0

I am analyzing a short audio .wav file of a drum and piano for source separation. (not using interpretable languages like Librosa, Scikit, Matlab, or R, but rather a compilable language in .NET).

When considering the hierarchical clustering approach taken in this report, see Fig. 4, I am wondering whether (within a frequency row of the mixed STFT) whether it would be better to cluster the phase-adjusted reals and imaginaries or the unadjusted values?

By phase-adjusted I mean (matlab):

phi = angle(STFT)
xhat = STFT.*exp(1i*phi);

Also, once the coefficients are agglomerated within rows, would it be advantageous to use a Weiner or binary mask? I am currently experimenting, but wanted to ask the community in case there are any caveats.

UPDATE

The goal is sound source separation, i.e., separating percussion from piano.

The type of clustering is hierarchical.

What is being clustered: real and imaginary values in the same frequency row (bin) of a mixed STFT -- obtained from numerous DFTs of contiguous windowed (Hann) segments of audio signal.

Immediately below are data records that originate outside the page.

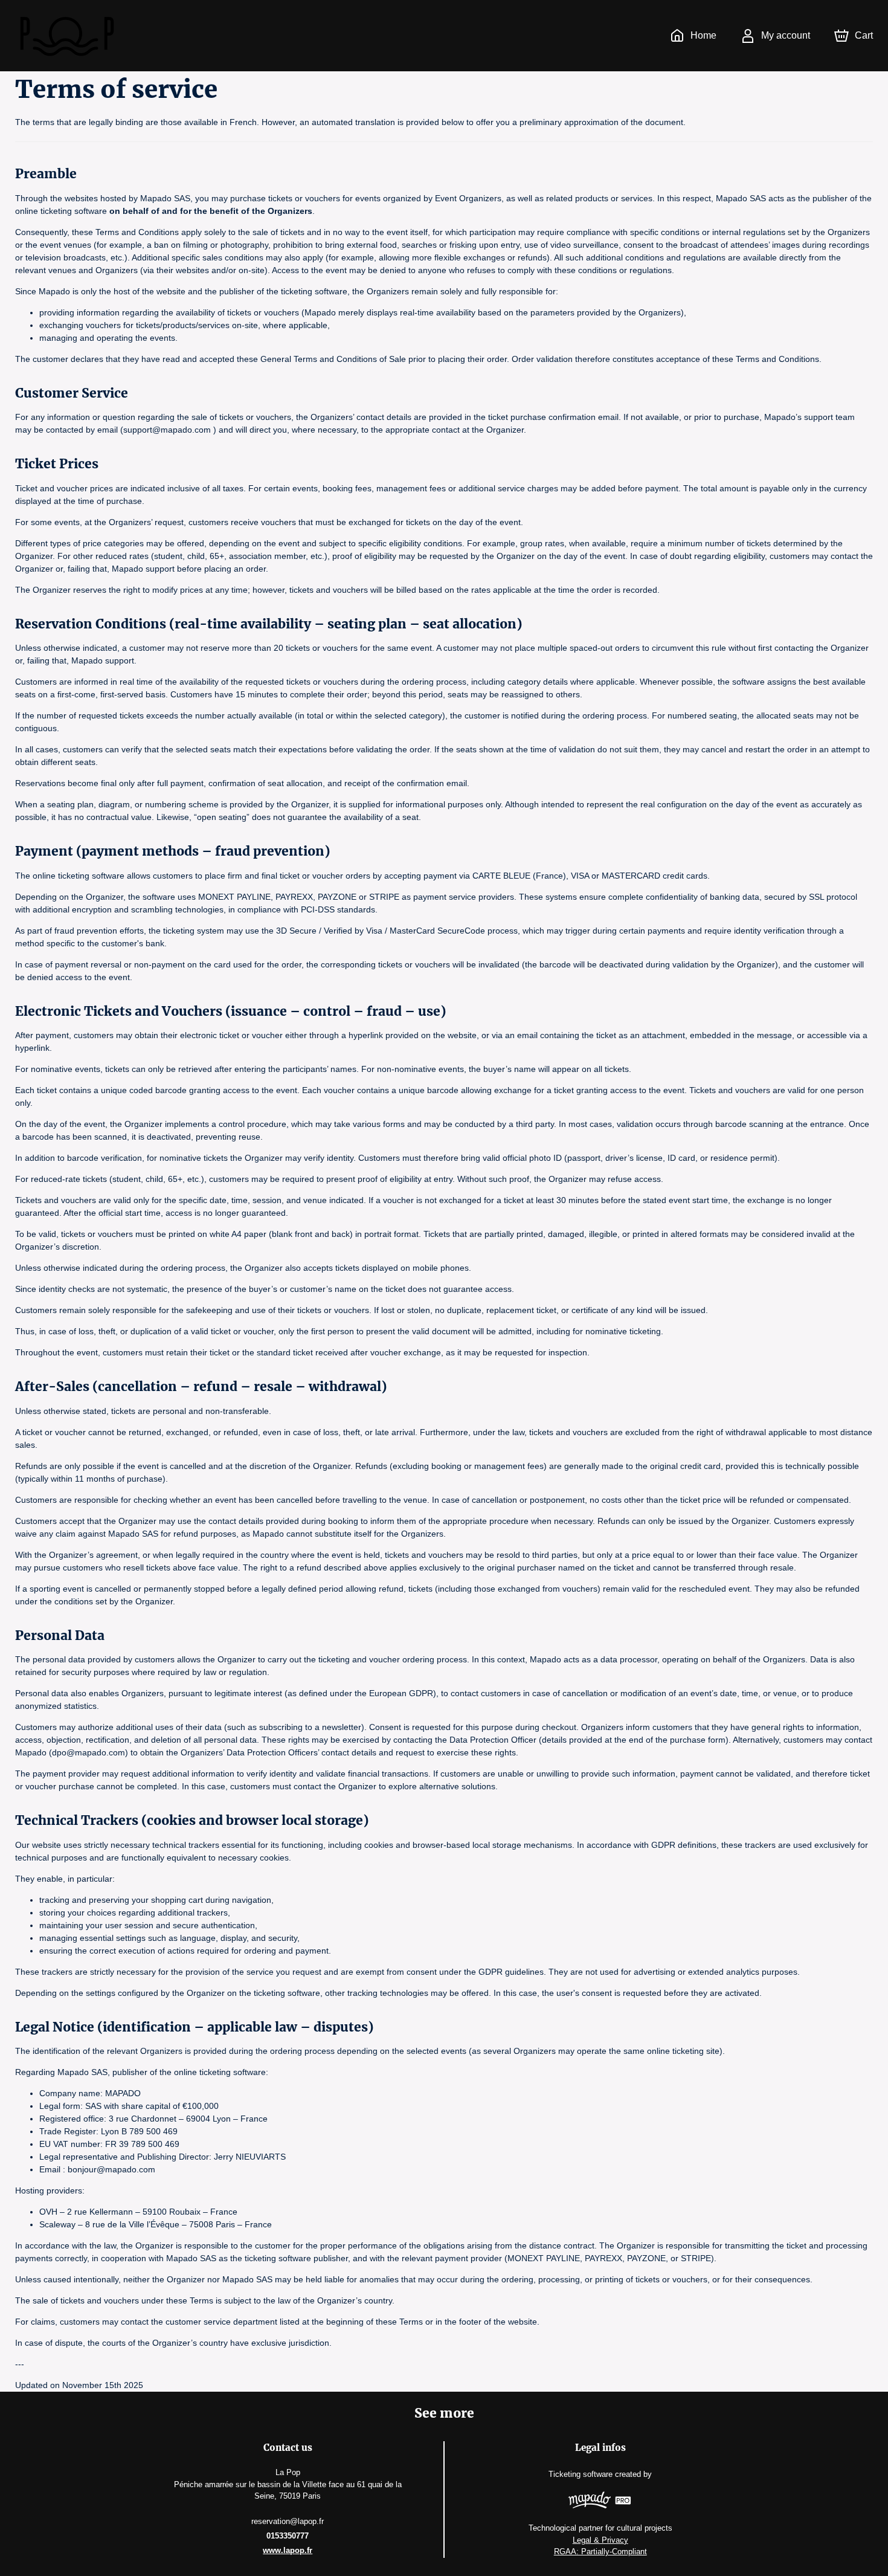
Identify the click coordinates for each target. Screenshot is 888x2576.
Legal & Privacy (600, 2540)
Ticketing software (581, 2474)
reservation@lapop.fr (287, 2521)
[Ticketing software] (600, 2502)
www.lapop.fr (287, 2550)
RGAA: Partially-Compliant (600, 2551)
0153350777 (287, 2535)
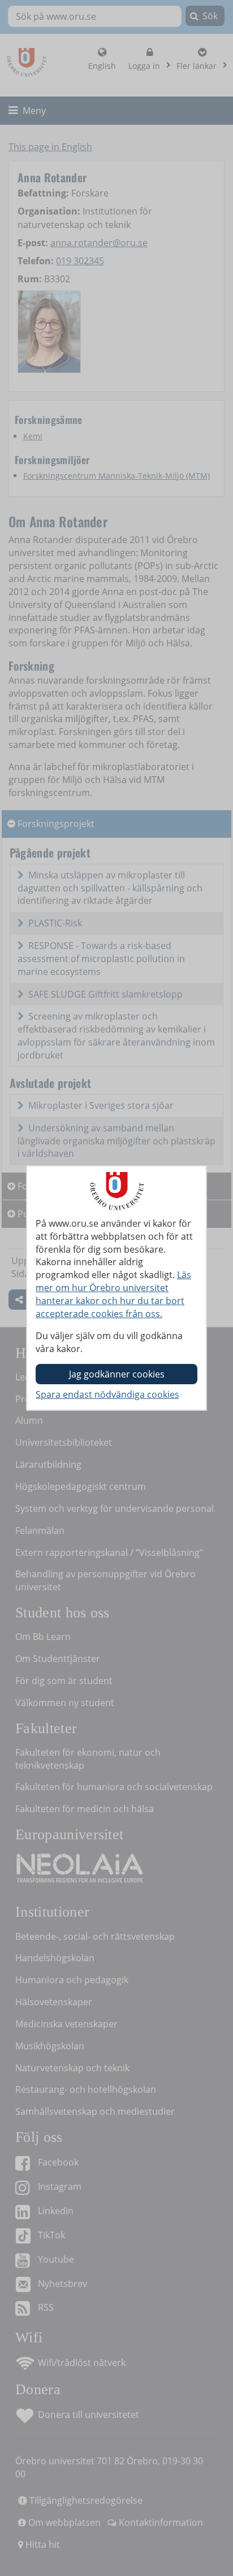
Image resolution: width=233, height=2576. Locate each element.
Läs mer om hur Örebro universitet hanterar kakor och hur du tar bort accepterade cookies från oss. (113, 1294)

An example of a Weiner mask involves representing an $F \times T$ STFT matrix, $\bf{V}$, with a basis and gain matrix, i.e. $\underset{F \times T}{\bf{V}}=\underset{F \times K}{\bf{W}} \underset{K \times T}{\bf{H}} $ derived from using NMF (non-negative matrix factorization) - an unsupervised clustering method for which the assumed number of clusters is $K$. The $K$ columns of $\bf{W}$ represent $K$ clusters of frequencies and $K$ rows of $\bf{H}$ represent the respective $K$ clusters of activations (over time). Assuming $K$ total clusters, the modified STFT (MSTFT) for the $k$th cluster, $\mathbf{M}_k$, based on a Weiner mask has elements

$m_{ftk} = \frac{\hat{v}_{ftk}}{\sum_l \hat{v}_{ftl}}$,

where $\hat{v}_{ftk}$ is an element of the estimated STFT for cluster $k$ based on the outer product matrix $\mathbf{\hat{V}}_k = \mathbf{w}_k \mathbf{h}_k$

  • 1
    i don't know what a Weiner or binary mask is. what do you mean by "clustering"? do you mean grouping together adjacent DFT bins to be associated with a single sinusoidal component? – robert bristow-johnson Dec 01 '19 at 20:00
  • No, not collapsing anything (...'together"). An STFT matrix consists of columns representing time blocks, and rows representing bin-specific DFT frequencies for a short signal span in a given time block. (i.e., a DFT is run for each signal in each time block). Within, say, the 1000-1040 Hz frequency bin (row), I would be identifying similar vectors (real, imaginary) from many time blocks. By clustering I meant, clusters whose time blocks have the most similar real/imaginary values. –  Dec 01 '19 at 20:25
  • 2
    i understand what the STFT is. but, even after your clarification, i don't know what you mean by "clustering". nor what a "Weiner or binary mask" is, particularly regarding the STFT. – robert bristow-johnson Dec 02 '19 at 02:48
  • 1
    same here! JoleT, I think you're assuming that we know exactly what you're planning to do, but honestly, I've no clue (and rbj probably only slightly more). If you could edit your question explain what you mean by clustering (what exactly do you want to cluster? Into which clusters? For what purpose? Using what?), and also define (or at least link to a definition) for Weiner mask and binary mask. – Marcus Müller Dec 02 '19 at 07:00
  • See the updated OP –  Dec 03 '19 at 18:53

0 Answers0